Using a possible loophole in UN sanctions that bar the North from ballistic missile activity, Pyongyang claimed it was exercising its right to peaceful space development.

The US said nuclear-armed North Korea clearly violated the resolution, but objections from Russia and China – the North’s closest ally – will almost certainly water down any response. Both have security council veto power.

While the rogue communist state has repeatedly been belligerent – as it was when it carried out an underground nuclear blast and tested ballistic missiles in recent years – Pyongyang showed increased savvy this time that may make punishment more complicated.

Unlike previous provocations, the North notified the international community that the launch was coming and the route the rocket would take, although critics of North Korea leader Kim Jong Il claim he really was testing a ballistic missile capable of hitting US territory.

Analysts say sanctions imposed after the North’s underground nuclear test in 2006 appear to have had little effect because some countries showed no will to impose them.

North Korea’s state Korean Central News Agency reported that Kim observed the launch.
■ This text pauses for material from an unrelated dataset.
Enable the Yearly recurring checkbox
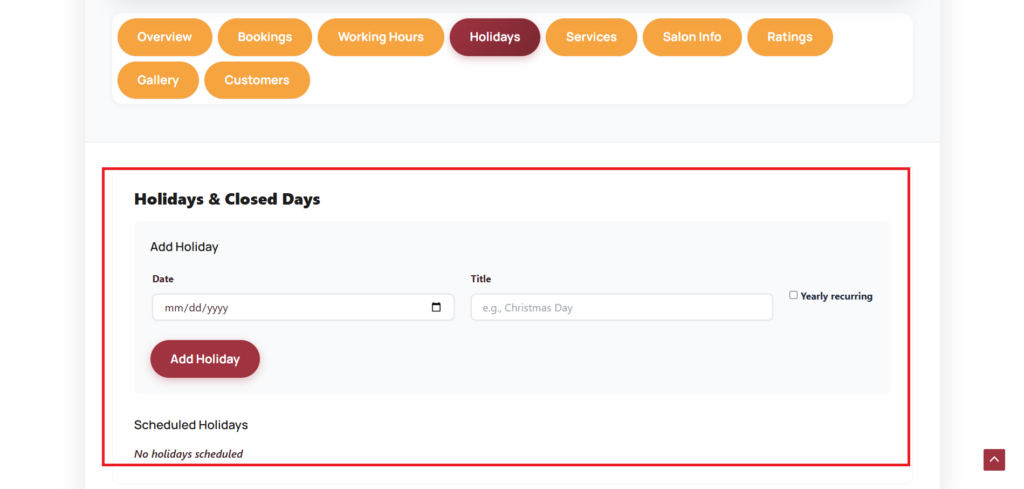The height and width of the screenshot is (489, 1024). click(794, 295)
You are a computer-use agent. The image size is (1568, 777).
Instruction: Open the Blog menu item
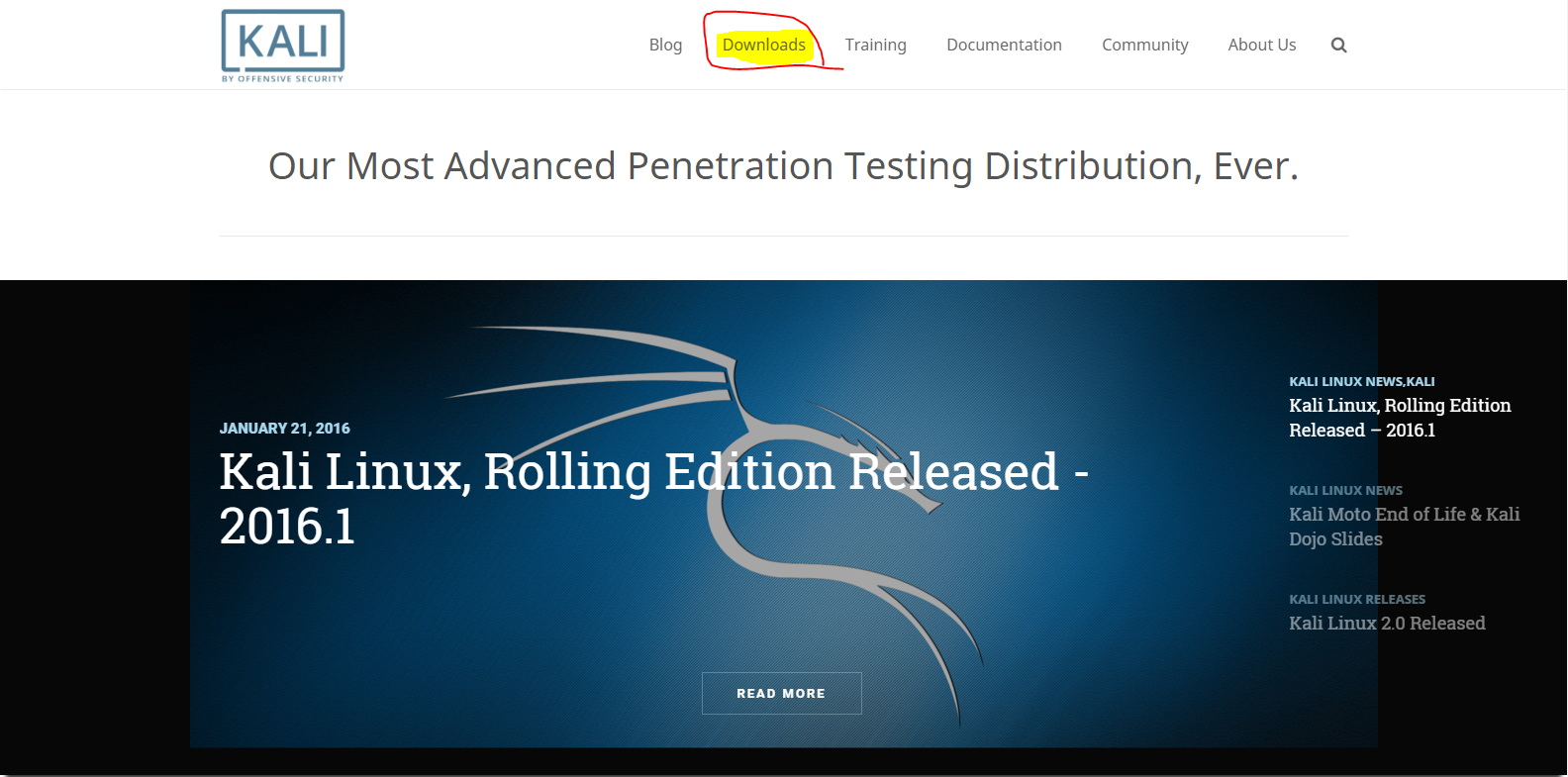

He expressed “great satisfaction” that North Korea’s technicians “successfully launched the satellite with their own wisdom and technology”.

Despite its policy of “juche” or “self-reliance”, communist North Korea is one of the world’s poorest countries, has few allies and is in desperate need of outside help.

Pyongyang for years has used its nuclear weapons program as its trump card, promising to abandon its atomic ambitions in exchange for aid, then exercising the nuclear threat when it does not get its way. The North has also reportedly been selling missile parts and technology to whoever has the cash to pay for it.